-- Task requirements --
Scan the entries and copy each line where the word "Viewport" is present.

-- Data supplied follows --

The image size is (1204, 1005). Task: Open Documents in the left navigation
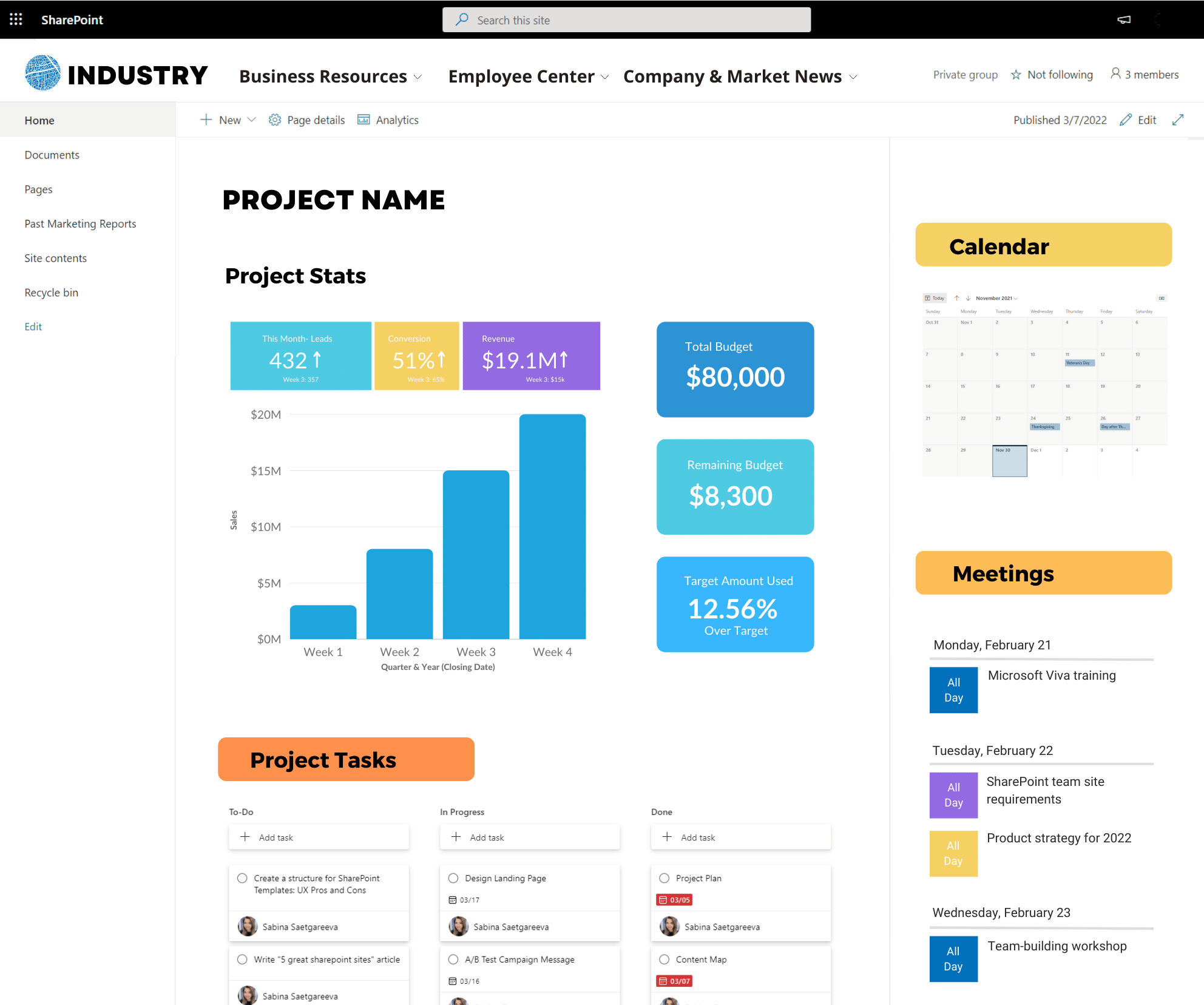[52, 155]
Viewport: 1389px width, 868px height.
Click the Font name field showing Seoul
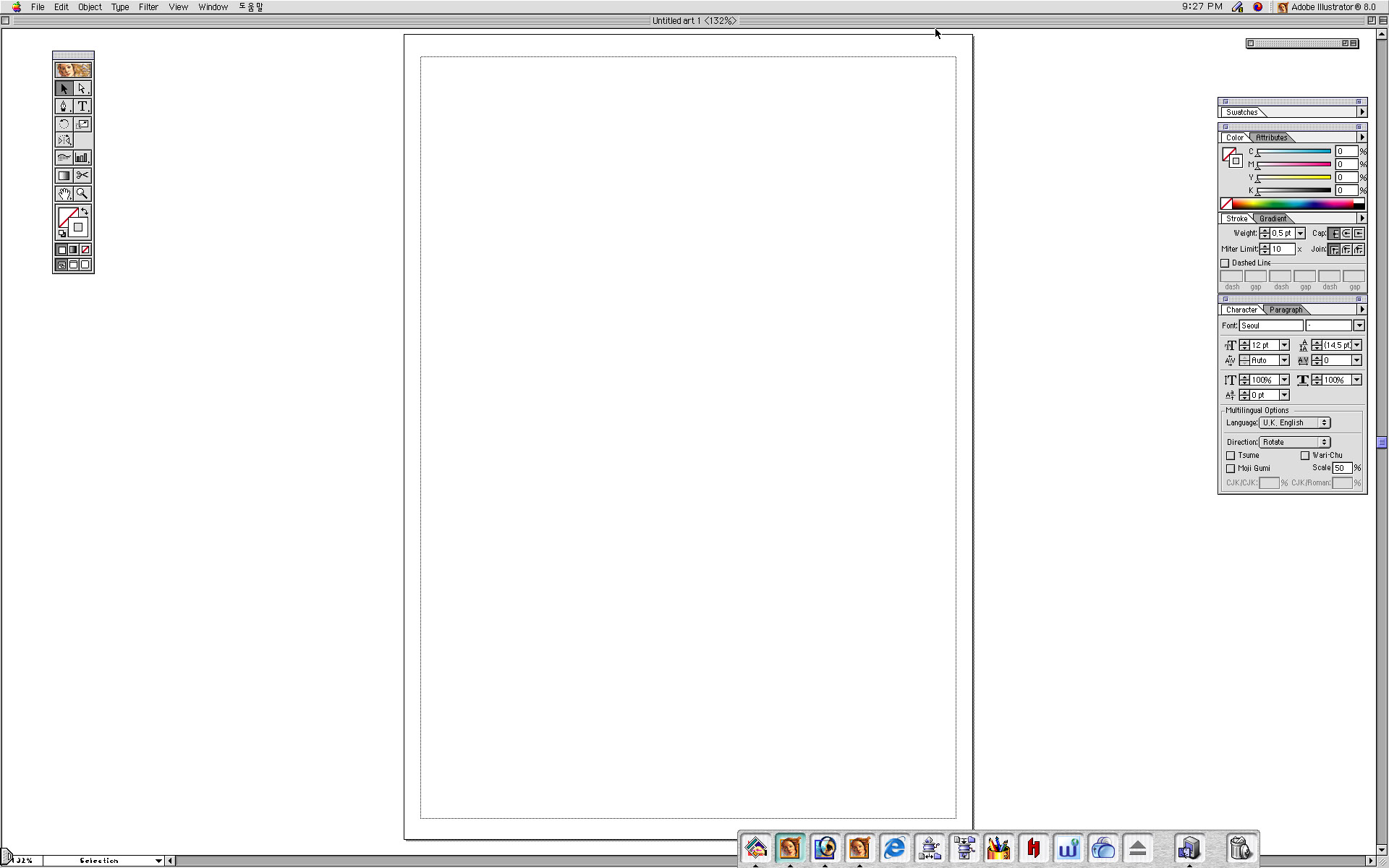[1270, 326]
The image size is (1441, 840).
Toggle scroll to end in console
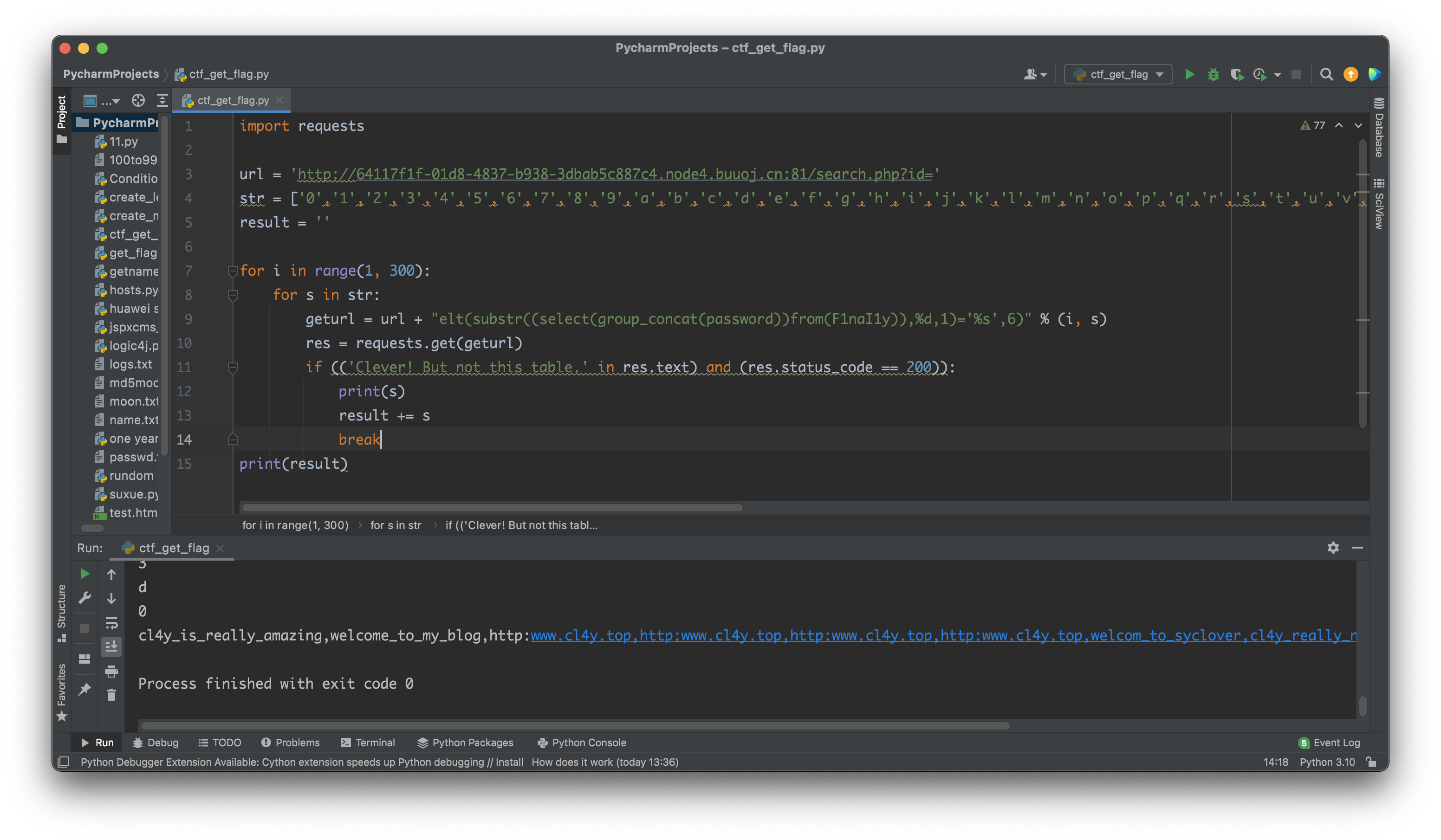(x=111, y=647)
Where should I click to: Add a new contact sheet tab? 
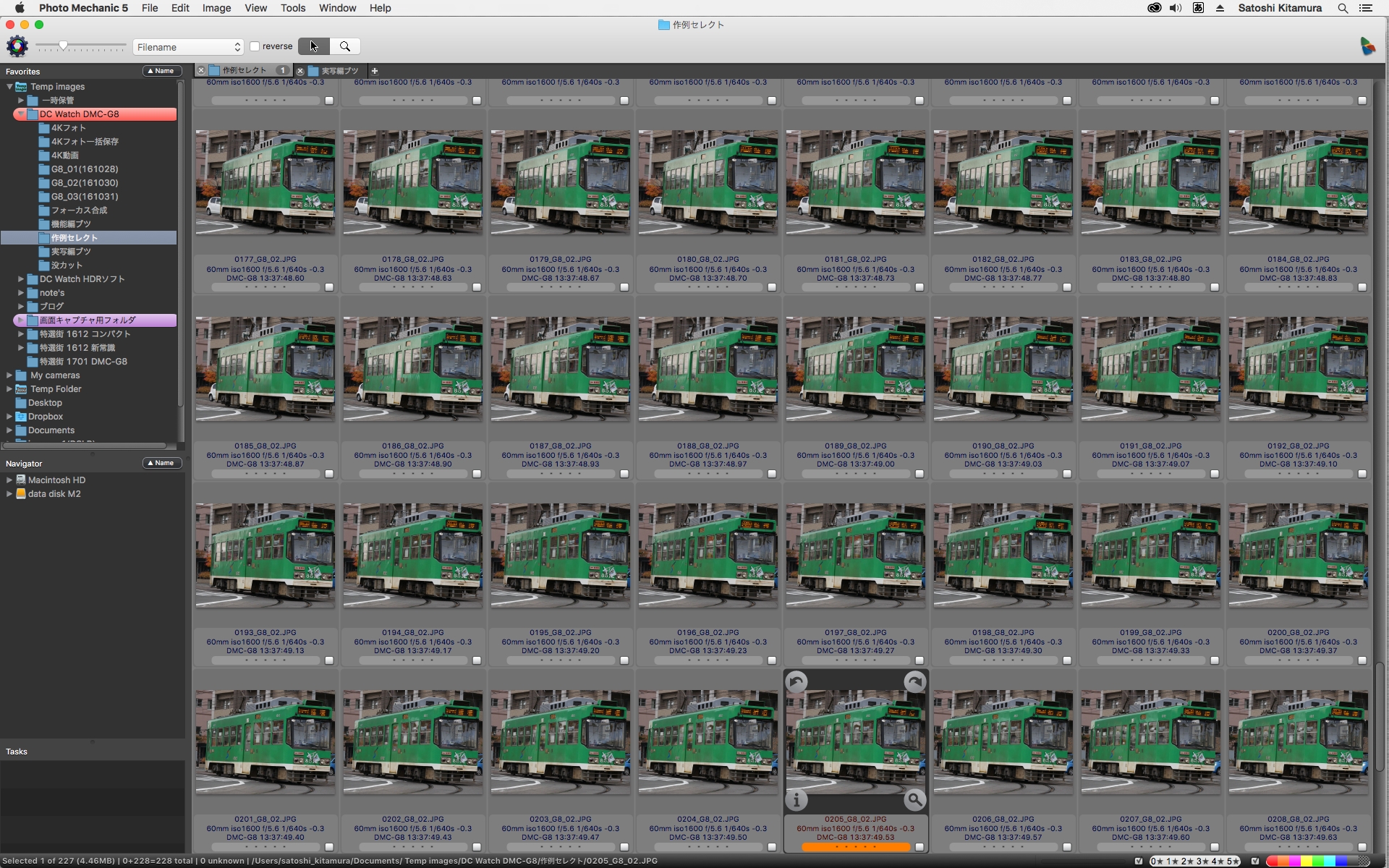tap(375, 71)
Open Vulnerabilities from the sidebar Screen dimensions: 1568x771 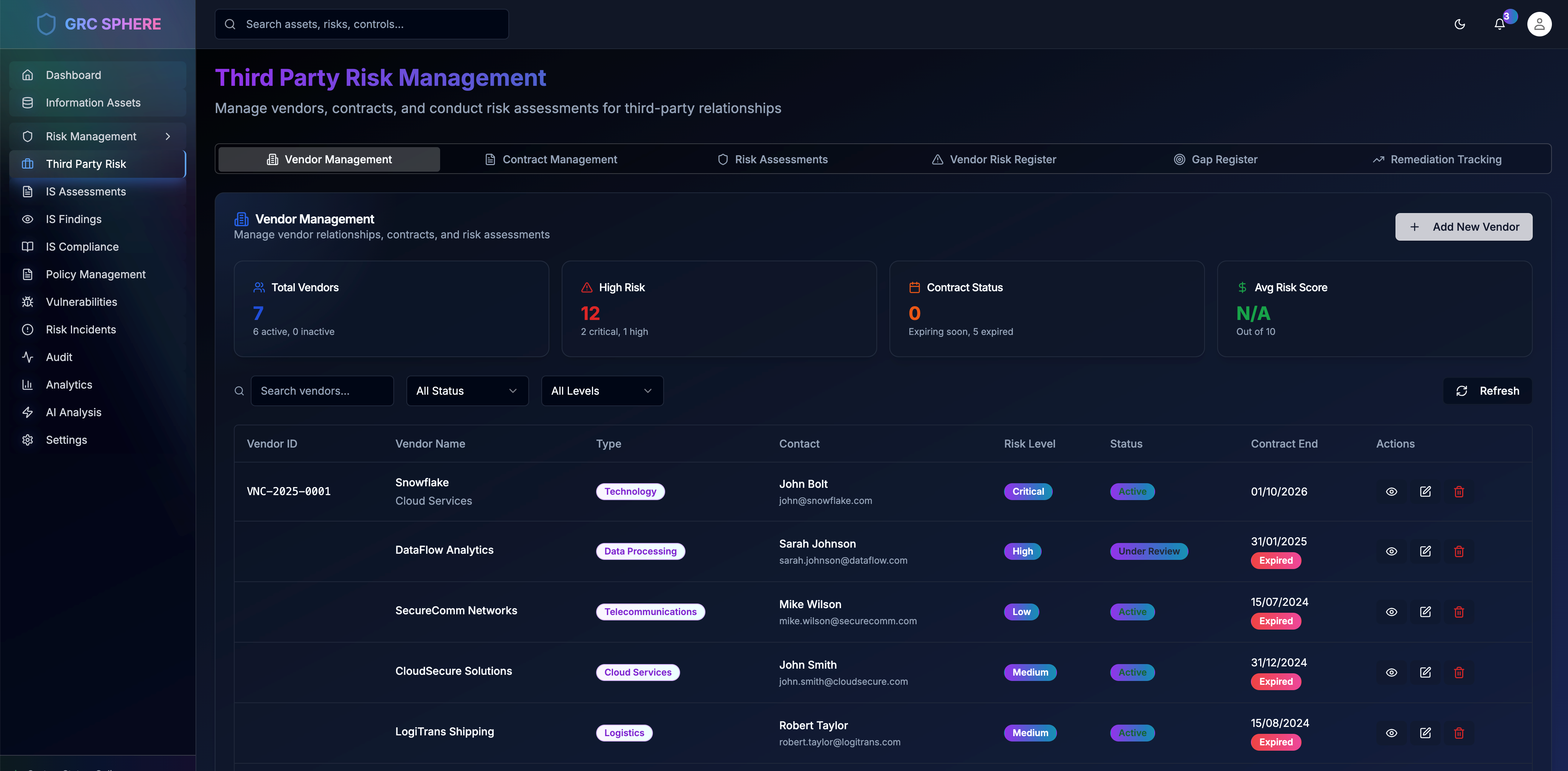81,302
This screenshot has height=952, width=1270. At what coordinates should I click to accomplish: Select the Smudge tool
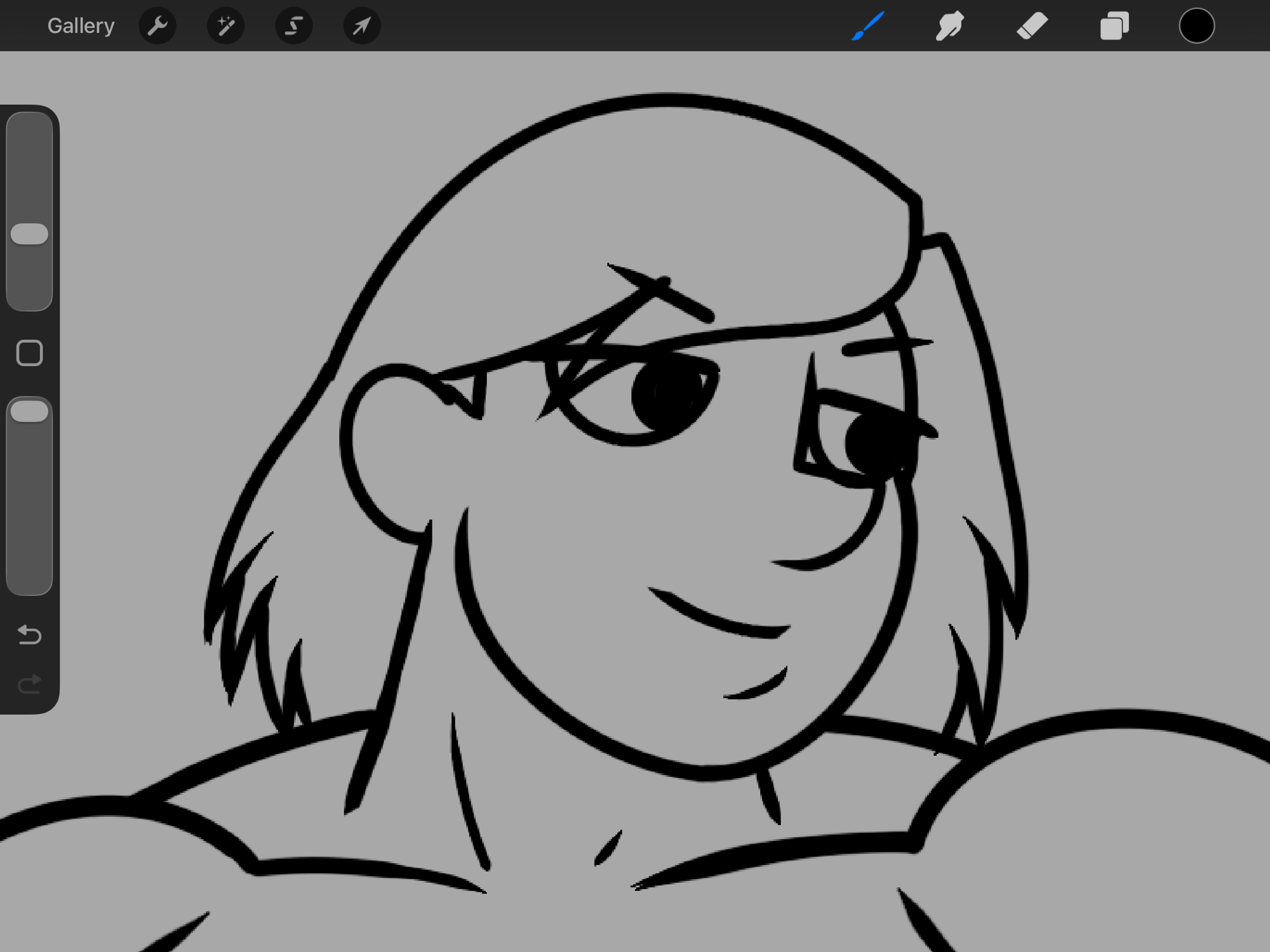click(x=949, y=26)
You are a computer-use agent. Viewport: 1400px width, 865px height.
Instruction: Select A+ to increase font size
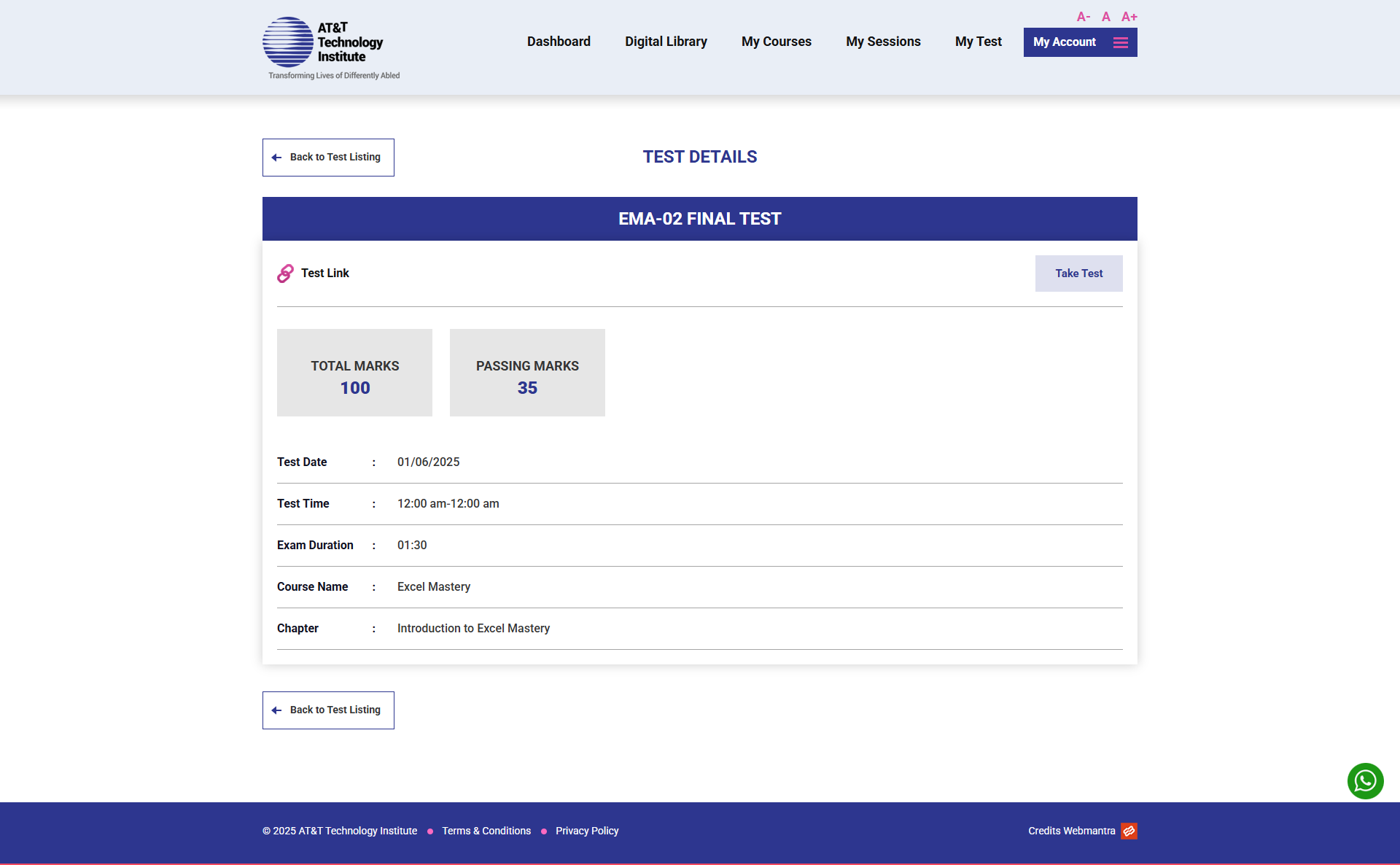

-- Data supplied concluded --

-- Solution for this exercise --
Viewport: 1389px width, 868px height.
You are a computer-use agent. Viewport: 1400px width, 865px height.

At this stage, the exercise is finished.